* _Exercise goal_
Could you write out the opening lines of the data, word for word, stopping after the line that contains "The height and width of the screenshot is (306, 370)."?

* _Provided data_
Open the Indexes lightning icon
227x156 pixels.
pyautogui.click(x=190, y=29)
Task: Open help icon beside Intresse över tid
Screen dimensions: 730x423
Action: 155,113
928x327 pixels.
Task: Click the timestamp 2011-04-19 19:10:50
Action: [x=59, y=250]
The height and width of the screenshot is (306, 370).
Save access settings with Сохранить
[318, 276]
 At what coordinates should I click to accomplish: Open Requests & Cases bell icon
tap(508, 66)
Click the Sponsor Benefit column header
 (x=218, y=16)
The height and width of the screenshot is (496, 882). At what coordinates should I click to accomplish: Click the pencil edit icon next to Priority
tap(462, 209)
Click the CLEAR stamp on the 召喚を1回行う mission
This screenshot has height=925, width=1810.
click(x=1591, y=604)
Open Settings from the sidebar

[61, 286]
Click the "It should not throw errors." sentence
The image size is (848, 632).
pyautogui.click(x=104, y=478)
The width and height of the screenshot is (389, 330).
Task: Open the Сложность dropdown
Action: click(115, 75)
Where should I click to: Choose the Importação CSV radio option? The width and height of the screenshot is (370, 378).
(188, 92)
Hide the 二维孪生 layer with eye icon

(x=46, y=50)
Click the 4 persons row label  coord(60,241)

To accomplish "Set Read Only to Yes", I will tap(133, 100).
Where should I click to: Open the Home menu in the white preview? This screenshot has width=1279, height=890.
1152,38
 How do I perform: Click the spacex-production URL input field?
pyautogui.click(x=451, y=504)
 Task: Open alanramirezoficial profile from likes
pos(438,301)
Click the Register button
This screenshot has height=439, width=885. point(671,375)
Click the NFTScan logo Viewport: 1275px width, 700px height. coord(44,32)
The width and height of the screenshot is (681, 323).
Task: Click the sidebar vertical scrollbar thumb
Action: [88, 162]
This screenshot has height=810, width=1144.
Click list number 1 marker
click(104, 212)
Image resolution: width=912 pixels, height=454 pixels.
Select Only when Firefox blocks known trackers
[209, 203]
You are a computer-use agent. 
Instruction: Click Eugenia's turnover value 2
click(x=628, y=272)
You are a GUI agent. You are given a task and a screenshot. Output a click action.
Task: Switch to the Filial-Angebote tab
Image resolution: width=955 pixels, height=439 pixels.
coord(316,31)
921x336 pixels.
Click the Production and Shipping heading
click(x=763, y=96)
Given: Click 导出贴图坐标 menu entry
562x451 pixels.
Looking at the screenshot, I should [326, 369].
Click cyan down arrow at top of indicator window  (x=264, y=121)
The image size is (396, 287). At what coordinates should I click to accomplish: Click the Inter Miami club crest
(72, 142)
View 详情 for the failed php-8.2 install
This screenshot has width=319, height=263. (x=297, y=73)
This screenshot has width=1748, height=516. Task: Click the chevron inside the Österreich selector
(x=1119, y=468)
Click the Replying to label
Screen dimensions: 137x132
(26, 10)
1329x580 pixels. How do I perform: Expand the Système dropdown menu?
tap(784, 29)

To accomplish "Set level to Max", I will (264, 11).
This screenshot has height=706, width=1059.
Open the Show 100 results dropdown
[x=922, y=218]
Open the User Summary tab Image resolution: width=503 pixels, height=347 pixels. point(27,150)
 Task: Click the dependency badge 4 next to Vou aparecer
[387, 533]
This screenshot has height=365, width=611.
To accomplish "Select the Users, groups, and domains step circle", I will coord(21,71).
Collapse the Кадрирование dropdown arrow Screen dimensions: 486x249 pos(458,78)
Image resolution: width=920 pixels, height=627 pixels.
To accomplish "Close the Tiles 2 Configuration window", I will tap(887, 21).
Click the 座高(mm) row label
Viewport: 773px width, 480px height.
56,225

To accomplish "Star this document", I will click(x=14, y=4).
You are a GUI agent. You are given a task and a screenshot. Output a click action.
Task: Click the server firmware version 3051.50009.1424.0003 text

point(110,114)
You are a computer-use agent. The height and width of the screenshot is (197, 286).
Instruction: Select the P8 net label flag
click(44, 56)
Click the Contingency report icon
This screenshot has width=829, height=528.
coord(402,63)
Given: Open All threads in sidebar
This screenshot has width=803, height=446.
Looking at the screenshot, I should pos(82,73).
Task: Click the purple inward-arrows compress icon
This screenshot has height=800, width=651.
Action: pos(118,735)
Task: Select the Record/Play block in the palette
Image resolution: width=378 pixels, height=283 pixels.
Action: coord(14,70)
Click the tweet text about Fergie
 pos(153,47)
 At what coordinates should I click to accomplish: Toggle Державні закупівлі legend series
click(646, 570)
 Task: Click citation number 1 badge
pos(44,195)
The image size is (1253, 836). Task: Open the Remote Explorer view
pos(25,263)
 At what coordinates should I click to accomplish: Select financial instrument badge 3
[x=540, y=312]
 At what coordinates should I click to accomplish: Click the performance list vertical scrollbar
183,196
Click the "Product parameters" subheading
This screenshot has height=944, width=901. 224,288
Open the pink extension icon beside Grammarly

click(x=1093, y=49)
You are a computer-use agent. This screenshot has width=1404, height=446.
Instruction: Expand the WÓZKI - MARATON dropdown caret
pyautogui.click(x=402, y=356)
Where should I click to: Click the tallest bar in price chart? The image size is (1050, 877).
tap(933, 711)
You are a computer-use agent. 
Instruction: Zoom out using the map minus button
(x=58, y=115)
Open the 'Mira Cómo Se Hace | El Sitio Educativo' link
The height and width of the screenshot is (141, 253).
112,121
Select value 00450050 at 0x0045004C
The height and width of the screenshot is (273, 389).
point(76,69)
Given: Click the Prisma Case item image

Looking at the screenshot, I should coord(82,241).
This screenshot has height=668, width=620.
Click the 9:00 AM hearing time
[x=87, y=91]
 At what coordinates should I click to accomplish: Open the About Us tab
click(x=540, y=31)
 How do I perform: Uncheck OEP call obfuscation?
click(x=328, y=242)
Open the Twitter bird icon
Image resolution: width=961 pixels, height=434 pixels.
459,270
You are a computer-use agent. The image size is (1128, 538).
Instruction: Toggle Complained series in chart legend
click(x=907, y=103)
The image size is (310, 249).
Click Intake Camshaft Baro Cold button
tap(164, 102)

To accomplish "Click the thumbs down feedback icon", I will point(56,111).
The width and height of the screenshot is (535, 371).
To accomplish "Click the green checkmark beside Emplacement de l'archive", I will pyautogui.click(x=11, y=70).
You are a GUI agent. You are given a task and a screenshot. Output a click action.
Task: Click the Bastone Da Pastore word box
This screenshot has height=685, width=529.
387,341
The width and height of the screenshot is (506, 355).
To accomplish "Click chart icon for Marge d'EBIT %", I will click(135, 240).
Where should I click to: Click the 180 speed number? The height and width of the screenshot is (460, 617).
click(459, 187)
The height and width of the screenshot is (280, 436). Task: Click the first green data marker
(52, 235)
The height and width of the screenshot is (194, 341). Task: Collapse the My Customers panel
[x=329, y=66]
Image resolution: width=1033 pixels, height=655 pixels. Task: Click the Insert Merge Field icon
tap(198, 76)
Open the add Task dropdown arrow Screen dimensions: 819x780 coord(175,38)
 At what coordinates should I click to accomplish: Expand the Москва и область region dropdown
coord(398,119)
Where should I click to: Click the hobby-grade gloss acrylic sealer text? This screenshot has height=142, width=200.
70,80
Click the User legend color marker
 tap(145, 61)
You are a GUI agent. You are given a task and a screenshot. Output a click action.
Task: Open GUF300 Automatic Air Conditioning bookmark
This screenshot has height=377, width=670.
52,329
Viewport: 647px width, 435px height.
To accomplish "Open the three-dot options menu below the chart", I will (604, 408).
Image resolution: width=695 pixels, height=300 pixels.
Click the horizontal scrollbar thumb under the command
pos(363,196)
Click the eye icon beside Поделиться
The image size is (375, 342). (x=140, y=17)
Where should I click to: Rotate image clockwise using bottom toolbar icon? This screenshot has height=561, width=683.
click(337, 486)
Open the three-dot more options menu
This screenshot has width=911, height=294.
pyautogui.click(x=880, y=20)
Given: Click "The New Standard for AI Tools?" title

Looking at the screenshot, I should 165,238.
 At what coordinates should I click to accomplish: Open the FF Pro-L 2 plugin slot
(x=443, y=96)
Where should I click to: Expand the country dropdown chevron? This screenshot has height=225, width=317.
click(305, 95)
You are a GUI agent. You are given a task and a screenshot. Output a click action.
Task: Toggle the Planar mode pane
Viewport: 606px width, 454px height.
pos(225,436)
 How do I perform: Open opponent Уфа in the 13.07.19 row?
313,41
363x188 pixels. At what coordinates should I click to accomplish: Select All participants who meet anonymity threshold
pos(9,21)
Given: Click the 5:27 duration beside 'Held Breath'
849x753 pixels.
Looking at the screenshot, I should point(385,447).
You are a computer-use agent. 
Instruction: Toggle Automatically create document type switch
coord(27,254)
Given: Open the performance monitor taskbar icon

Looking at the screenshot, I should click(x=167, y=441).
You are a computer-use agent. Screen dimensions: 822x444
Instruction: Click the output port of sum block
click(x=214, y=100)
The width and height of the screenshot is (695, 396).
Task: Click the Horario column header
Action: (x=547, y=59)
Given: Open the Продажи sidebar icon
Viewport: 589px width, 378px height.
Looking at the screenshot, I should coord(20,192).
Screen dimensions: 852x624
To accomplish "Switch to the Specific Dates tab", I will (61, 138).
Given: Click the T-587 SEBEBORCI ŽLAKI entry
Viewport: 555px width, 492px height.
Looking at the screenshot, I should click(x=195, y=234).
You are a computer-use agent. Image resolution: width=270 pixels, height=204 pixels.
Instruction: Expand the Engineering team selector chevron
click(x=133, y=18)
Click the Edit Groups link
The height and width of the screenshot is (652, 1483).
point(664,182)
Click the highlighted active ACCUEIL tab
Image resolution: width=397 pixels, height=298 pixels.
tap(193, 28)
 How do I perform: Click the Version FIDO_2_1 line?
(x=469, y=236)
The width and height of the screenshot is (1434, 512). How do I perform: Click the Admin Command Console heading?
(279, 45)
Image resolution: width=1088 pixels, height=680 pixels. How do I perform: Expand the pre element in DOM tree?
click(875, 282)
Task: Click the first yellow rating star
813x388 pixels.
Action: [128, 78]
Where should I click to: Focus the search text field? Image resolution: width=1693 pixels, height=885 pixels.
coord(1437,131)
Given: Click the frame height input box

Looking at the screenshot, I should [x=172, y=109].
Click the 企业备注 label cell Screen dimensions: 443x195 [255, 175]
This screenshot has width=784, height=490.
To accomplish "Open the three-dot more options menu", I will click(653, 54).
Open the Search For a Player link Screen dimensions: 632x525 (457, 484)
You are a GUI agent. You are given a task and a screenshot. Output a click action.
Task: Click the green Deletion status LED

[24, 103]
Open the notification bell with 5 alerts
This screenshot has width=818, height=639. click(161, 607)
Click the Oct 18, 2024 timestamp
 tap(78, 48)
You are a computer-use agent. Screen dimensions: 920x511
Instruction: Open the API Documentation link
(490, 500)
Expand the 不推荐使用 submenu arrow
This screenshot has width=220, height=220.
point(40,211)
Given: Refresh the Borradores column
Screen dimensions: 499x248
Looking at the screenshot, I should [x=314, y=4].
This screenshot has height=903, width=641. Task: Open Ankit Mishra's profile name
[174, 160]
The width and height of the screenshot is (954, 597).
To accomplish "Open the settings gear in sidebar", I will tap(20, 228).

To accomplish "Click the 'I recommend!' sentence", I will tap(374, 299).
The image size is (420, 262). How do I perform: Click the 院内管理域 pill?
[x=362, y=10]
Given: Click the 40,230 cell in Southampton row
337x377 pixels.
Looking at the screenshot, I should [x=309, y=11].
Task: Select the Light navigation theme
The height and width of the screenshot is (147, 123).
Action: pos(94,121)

* _Task response_
Open the Indexes lightning icon
227x156 pixels.
pyautogui.click(x=190, y=29)
Task: Open help icon beside Intresse över tid
Screen dimensions: 730x423
Action: 155,113
928x327 pixels.
Task: Click the timestamp 2011-04-19 19:10:50
Action: [x=59, y=250]
The height and width of the screenshot is (306, 370).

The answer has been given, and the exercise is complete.